◆ Brief ◆
Look through the entries below and count the lines that contain "computer". Reply with that number only.

____ Data for review

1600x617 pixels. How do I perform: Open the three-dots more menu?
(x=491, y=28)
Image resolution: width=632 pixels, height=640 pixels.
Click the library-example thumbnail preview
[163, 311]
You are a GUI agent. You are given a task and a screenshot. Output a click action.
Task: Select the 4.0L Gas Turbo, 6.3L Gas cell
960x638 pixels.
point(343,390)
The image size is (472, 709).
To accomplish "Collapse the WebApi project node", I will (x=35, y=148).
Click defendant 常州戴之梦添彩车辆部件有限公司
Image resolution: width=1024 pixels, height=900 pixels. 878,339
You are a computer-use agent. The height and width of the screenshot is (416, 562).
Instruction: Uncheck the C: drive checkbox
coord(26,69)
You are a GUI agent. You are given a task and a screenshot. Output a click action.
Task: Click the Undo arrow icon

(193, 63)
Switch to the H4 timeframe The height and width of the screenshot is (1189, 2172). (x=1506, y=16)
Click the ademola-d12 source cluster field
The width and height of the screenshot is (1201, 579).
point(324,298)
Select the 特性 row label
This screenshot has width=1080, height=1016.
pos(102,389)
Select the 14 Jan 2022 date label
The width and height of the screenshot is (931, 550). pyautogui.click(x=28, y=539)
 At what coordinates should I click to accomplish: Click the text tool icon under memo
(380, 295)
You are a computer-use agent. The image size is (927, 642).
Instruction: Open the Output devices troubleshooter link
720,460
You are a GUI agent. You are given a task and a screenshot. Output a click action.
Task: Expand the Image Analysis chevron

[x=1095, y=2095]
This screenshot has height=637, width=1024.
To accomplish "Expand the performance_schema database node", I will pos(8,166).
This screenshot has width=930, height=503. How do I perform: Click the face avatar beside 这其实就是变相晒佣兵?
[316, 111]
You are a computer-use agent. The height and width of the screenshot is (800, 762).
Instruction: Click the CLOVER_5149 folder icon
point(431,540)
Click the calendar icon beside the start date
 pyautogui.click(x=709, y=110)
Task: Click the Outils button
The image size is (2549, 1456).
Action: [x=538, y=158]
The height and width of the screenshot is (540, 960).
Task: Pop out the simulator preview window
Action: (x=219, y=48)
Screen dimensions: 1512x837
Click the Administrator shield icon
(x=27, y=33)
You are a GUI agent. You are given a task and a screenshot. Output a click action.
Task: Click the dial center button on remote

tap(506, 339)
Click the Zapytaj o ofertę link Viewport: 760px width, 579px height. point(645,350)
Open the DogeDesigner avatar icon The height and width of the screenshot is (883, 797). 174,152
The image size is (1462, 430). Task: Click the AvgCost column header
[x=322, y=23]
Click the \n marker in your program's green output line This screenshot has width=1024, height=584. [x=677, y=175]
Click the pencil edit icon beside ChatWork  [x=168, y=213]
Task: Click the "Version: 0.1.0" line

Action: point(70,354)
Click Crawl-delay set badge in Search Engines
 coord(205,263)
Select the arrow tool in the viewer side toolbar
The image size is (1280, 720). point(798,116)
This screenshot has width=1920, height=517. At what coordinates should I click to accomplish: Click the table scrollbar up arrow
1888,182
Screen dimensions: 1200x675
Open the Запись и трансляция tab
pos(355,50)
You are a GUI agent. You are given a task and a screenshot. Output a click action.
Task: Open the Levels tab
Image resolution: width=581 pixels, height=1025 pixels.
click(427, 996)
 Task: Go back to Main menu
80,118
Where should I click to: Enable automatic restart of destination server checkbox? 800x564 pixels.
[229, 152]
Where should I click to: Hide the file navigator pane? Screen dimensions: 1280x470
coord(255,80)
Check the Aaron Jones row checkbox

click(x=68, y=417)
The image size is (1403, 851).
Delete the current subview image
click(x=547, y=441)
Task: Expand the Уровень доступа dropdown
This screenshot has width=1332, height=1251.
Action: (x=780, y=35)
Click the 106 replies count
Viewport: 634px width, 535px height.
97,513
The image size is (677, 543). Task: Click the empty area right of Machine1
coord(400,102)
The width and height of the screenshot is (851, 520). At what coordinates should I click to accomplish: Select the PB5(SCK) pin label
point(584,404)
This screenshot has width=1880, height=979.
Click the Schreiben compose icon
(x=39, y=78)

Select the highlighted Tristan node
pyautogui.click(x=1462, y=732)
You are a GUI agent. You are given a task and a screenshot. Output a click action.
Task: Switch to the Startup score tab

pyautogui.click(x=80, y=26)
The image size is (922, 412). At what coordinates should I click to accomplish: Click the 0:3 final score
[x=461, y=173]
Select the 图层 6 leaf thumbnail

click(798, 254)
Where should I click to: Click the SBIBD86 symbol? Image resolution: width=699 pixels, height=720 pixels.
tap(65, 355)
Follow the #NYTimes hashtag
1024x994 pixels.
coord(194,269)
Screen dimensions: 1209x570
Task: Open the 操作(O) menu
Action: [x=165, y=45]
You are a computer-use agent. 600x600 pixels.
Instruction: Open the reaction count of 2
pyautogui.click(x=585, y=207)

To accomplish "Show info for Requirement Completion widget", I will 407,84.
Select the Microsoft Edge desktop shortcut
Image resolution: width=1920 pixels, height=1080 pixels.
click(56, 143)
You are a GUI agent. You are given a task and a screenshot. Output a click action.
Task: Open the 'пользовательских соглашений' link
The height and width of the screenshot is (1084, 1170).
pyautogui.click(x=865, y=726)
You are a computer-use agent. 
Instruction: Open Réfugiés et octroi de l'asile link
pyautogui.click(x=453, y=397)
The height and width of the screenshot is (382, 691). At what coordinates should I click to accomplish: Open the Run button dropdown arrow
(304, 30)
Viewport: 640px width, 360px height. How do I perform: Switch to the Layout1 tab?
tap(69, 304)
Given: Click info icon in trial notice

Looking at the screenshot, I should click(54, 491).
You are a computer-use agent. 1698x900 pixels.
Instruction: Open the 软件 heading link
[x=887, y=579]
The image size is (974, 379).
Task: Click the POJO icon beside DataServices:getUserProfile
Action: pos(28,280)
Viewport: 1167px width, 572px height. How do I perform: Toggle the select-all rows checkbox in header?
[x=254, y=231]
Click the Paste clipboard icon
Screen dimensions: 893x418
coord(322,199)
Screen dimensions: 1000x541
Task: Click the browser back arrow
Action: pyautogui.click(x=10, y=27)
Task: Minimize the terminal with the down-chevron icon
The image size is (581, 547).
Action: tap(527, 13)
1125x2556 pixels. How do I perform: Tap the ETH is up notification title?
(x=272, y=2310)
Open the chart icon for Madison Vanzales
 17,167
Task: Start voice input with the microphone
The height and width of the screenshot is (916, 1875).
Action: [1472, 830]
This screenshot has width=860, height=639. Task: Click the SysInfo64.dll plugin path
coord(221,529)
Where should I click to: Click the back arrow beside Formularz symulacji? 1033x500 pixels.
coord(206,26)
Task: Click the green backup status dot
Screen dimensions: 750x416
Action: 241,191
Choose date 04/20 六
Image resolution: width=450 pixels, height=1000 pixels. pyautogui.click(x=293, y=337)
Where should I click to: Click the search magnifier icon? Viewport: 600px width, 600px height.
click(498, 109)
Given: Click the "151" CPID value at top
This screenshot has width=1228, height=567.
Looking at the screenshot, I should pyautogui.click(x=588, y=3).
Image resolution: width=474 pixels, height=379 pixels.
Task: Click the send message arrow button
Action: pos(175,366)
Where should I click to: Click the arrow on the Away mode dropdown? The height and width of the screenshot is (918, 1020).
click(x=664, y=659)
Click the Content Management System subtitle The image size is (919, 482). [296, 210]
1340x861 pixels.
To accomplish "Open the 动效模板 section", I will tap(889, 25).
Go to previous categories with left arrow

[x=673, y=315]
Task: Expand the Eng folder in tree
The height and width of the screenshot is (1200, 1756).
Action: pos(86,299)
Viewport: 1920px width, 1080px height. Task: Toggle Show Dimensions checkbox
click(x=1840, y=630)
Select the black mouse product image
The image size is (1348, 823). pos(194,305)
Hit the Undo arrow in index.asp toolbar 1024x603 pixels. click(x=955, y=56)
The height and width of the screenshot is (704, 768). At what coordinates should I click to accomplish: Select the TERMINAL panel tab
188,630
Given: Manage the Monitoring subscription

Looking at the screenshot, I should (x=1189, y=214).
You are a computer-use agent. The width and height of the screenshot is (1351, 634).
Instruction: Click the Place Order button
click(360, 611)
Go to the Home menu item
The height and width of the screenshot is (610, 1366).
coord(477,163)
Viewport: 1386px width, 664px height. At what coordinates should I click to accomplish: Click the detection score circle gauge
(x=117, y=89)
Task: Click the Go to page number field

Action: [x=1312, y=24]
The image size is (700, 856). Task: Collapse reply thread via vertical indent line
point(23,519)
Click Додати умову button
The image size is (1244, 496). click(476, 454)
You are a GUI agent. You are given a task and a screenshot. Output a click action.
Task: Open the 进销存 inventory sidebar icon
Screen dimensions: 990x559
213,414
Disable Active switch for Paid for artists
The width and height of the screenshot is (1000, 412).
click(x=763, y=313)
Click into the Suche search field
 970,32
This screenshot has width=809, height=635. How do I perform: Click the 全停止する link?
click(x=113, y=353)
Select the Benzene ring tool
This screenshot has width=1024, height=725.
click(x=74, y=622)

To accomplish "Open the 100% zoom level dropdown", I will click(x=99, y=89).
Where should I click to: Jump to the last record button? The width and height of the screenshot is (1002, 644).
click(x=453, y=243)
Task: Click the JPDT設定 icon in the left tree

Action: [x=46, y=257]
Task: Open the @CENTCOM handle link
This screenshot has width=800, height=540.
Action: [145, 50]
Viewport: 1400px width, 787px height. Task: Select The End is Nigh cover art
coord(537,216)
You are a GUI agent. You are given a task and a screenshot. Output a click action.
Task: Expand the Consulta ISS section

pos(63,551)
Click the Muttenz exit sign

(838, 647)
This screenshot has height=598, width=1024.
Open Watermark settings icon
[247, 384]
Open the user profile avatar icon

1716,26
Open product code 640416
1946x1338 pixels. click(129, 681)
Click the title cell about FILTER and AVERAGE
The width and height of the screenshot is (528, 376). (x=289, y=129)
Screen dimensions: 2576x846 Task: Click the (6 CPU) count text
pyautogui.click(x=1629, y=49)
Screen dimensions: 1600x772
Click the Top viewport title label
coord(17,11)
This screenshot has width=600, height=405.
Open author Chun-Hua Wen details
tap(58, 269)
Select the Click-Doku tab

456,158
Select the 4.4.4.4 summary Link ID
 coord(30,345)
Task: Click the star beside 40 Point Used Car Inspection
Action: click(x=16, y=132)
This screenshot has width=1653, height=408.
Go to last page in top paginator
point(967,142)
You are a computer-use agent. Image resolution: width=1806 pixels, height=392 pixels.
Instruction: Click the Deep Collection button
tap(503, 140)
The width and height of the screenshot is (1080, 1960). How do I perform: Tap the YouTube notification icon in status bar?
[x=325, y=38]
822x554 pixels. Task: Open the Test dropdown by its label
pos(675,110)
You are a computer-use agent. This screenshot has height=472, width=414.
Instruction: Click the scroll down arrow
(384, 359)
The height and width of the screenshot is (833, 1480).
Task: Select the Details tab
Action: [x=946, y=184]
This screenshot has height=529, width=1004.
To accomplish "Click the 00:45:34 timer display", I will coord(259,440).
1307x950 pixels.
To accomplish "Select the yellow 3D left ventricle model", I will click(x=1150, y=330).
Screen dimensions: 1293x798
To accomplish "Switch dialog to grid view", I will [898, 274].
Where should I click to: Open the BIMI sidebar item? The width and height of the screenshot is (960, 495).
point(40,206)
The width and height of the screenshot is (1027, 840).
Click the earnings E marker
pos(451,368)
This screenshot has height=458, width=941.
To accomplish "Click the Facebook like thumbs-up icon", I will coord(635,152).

________

◆ Response ◆
9